Analysis of the dynamical behaviour of turbocharger rotors supported in ball bearings

Turbochargers are essential elements in the downsizing concept of recent combustion engines. One major development objective is to raise the maximum rotor speed to either increase the air-mass flow or decrease the design size. This causes, among mechanical strength issues, inadequate subsynchronous vibrations known as fluid-whirl and fluid-whip for turbochargers equipped with journal bearings. Another disadvantage of commonly used journal bearings is the rather high friction loss, which is a significant design parameter. To overcome these problems ball bearings concepts are most suitable for advanced designs.
In that context, the simulation of the rotor including the non-linear effects of ball bearings, (with additional squeeze film damper to assure sufficient damping) is essential for an apriori analysis of the system’s dynamics. For that purpose, a dynamic model of the ball bearings including the contact dynamics between the balls, the inner and outer bearing raise and the cage was established and is investigated in detail.
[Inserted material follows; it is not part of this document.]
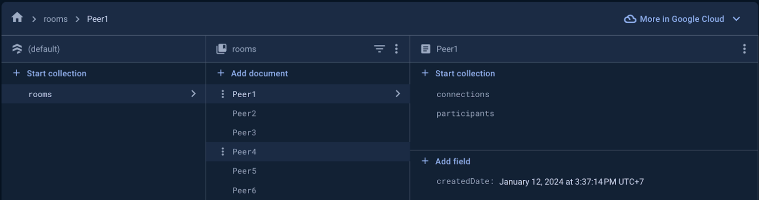Image resolution: width=759 pixels, height=200 pixels.
Task: Open Peer1 document panel three-dot menu
Action: pos(744,49)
The ball bearings and the squeeze film dampers are implemented with high modelling depth, taking into account all relevant design parameters like initial load, contour of the ball bearings, seals of the squeeze film damper etc.. The system’s eigenbehaviour is investigated using a non-linear and a linearized approach for the stiffness and damping properties of the bearings.
Finally, the results in term of time dependent rotor displacements (under a given rotational frequency of the turbocharger) are examined and compared with measurements to validate the simulation model.